The historic Porters neighborhood was the recent recipient of a 2019 American Planning Association Florida Project Award of Excellence for its “Neighborhoods as Community Assets” project.
The award was the result of a collaboration between the City of Gainesville and the University of Florida’s College of Design, Construction and Planning. The research initiative, one of seven jointly funded projects by the City of Gainesville and the University of Florida, looked at how we might build strong neighborhoods through inclusive development and community preservation.
The aim of the “Neighborhoods as Community Assets” project was to design and test a new approach to neighborhood planning by directly collaborating with and empowering neighborhood residents.
Neighborhood narratives are stories and themes that residents can collectively share with others that help to articulate a neighborhood’s shared values. By highlighting the people, places and things that define a community, the Neighborhoods as Community Assets project helps to preserve history and neighborhood identity.
Urban planning scholars have studied the existence and use of neighborhood narratives for decades, but this project was the first to create a participatory process with the aim of resident empowerment.
Platted in 1884 by Dr. Watson Porter, the Porters Neighborhood has a rich history. During a time in which it was highly unusual for African Americans to own land, Dr. Porter sold property in the area exclusively to African Americans.
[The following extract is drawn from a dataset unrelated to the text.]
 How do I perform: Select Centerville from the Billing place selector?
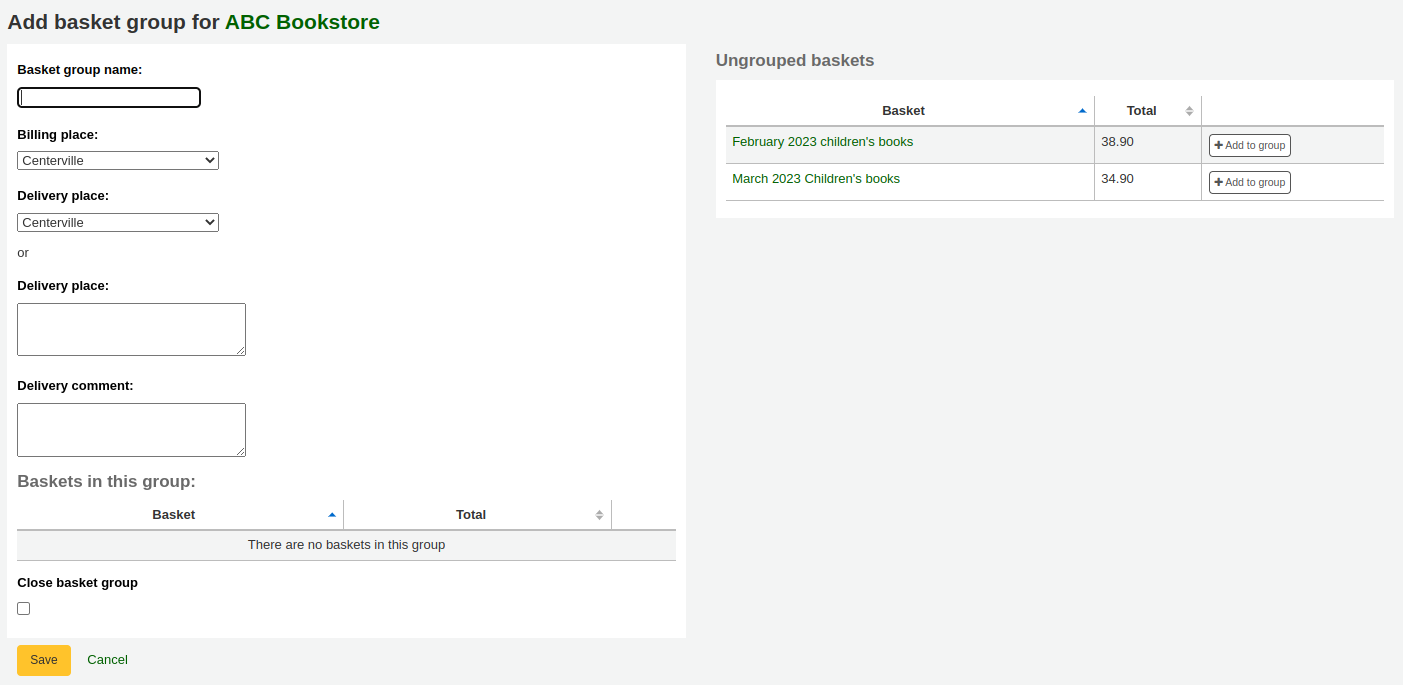point(117,160)
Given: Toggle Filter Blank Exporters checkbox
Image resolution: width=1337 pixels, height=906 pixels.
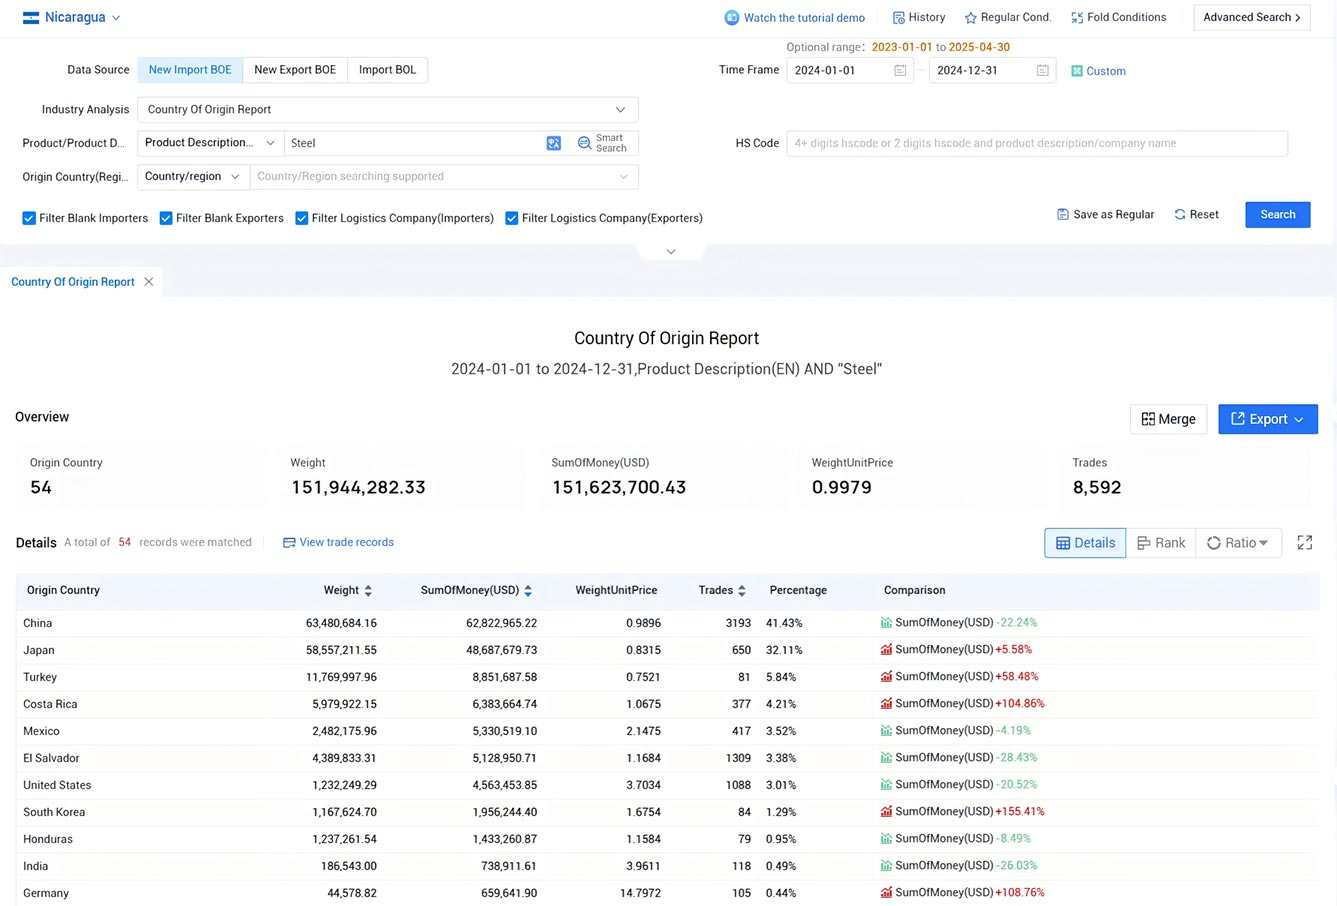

Today, the predominately African American neighborhood is a tight-knit community bound together by a strong sense of place and multi-generational heritage.
In recent years, the neighborhood has felt tremendous pressure from encroaching development, causing concern among residents. The 15-month pilot project took a new approach to community planning by drawing upon the community’s assets to establish a neighborhood narrative.
“We were able to come together and talk about our narrative and who we really are and what this community really means to the residents who live here,” said Gainesvillle City Commissioner Gigi Simmons.
Simmons represents district 1, which includes the Porters Neighborhood, and is a lifelong resident of the neighborhood herself.
“It has been critical for us to have this relationship with the University of Florida. Now we have a better understanding of our neighborhoods — the needs and concerns — and we can all work together to make sure we can happily coexist.”
This project came about when UF Senior Vice President and COO Charlie Lane, as part of the university’s Strategic Development Plan, announced a call for proposals that utilized the UF campus and greater Gainesville community as a living laboratory to address real world problems in the local community.
Lane’s office received 62 proposals from about 40 departments and centers throughout UF in just over a month. Seven were ultimately chosen for funding, including the now award-winning one comprised of faculty from the College of Design, Construction and Planning.
“We’re delighted that APA Florida honored our project, Neighborhoods as Community Assets,” UF Urban and Regional Planning Associate Professor and project lead Kathryn Frank stated. “Our project represents a radical reorientation of neighborhood planning, because unlike traditional neighborhood planning, which expects neighborhoods to insert themselves into city planning, our project showed how to engage with neighborhoods on their terms, to find out who they are, what they want for the future and what they need to make it happen. In this way, through ‘participatory neighborhood narratives,’ historically marginalized neighborhoods can become stronger and cities can recognize the existing assets of these neighborhoods and make policies for their protection for everyone’s benefit.”